Under Promise, Over Deliver
Passionate fans can be invested emotionally, and if hurt, they can easily flip and gleefully turn that energy into trashing a brand. For example, a customer patiently waiting for her L.L.Bean boots may become furious if they don’t arrive by the promised date.
“We’re in the business of customer satisfaction, not customer disappointment,” says McKeever. “People realize the boots are in high demand; people realize it takes time. But we manage expectations upfront by letting them know when they can expect the boots. Then we stay in touch throughout the process, and we tell them that we appreciate their patience.”
L.L.Bean also regularly beats its delivery dates, according to McKeever, who explains, “We would rather have someone be surprised than disappointed.”
Stay in Touch
“If you violate the customer relationship, then the breakup can be bad,” Bickart warns. “So often, these cult companies start with small, personal relationships between brand and customer. As the brand gets bigger, it’s harder to be that personal. But authenticity is what drives the cult relationship.”
Edwards Virginia Smokehouse is facing a communications challenge after a fire destroyed its ham-curing facility in Surry, Virginia, destroying most of its sausages, bacon and popular “Surryano” cured ham.
“As the building was still burning, people were trying to pull into the ham shop to get the last bit of sausage before we closed up,” says owner Sam Edwards. He immediately began hearing from anxious customers wondering about their supply of cured meats.

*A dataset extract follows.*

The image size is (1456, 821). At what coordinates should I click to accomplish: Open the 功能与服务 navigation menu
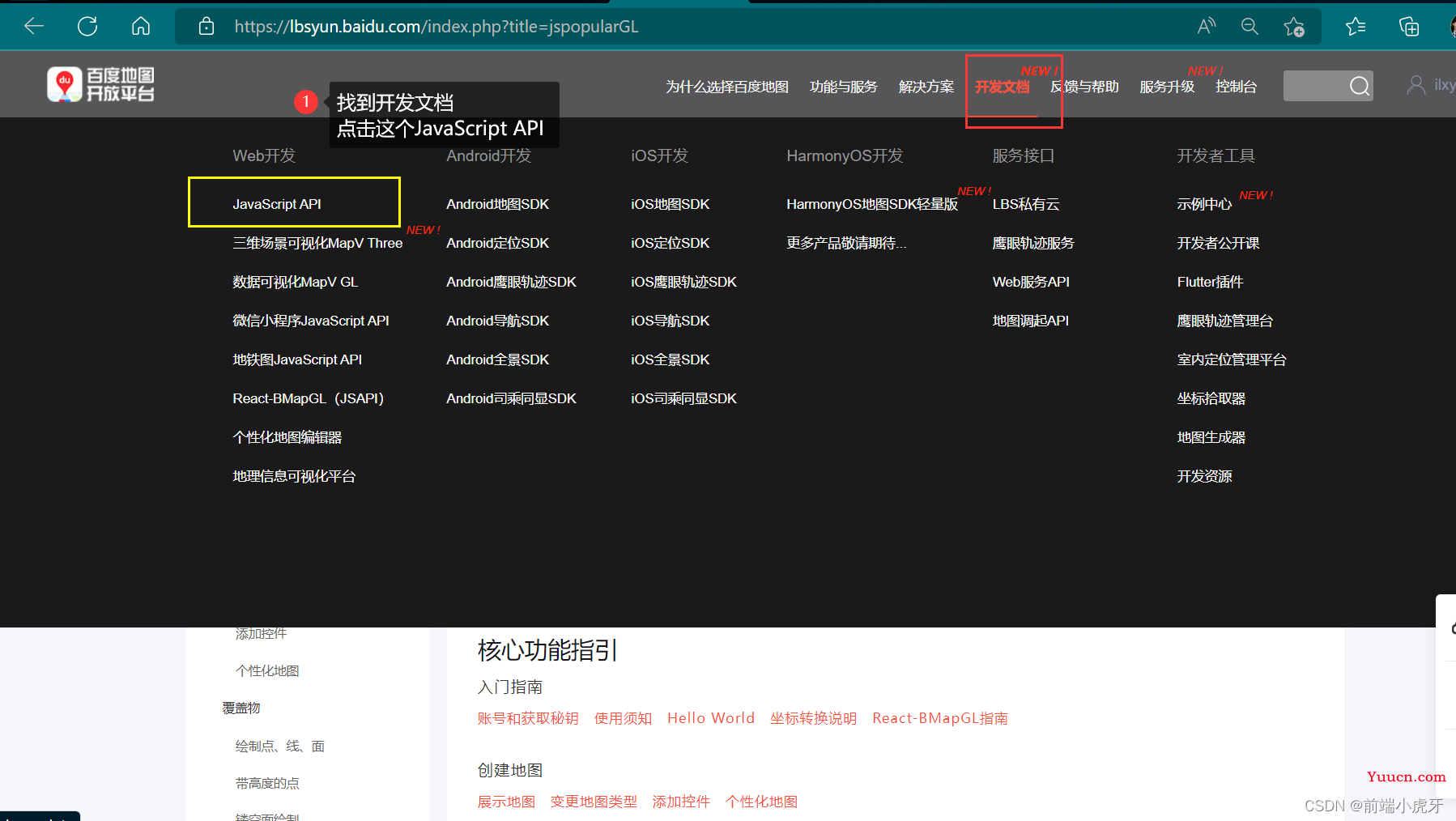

Edwards knows it's important to stay in touch with his devoted fan base to ease their worries. He plans to start a newsletter to keep people informed about rebuilding plans and dwindling ham supply—which he is rationing.
Don’t Go Changing
Companies often seem bent on experimenting, but diehard fans frequently don’t like it. L.L.Bean has tried to branch out recently by offering some stylish fresh takes on its iconic boot, but the classic style is still by far the top seller. Duke’s hasn’t changed its distinctively tangy recipe since 1917 and doesn’t plan to.
“Consumers are incredibly passionate about Duke’s,” says Hatcher. “Sauer responds by maintaining the standards. We never reformulate; we never reduce the oil or downsize the jar. We’ve stood fast in the face of pressure from retailers and the competition.”
Almost all successful small businesses may have a handful of customers who believe in the brand, and smart companies will likely identify and nurture those top customers to help develop fandom. A cult following can be a powerful asset for any small business, but only if those fans receive the love and care they deserve.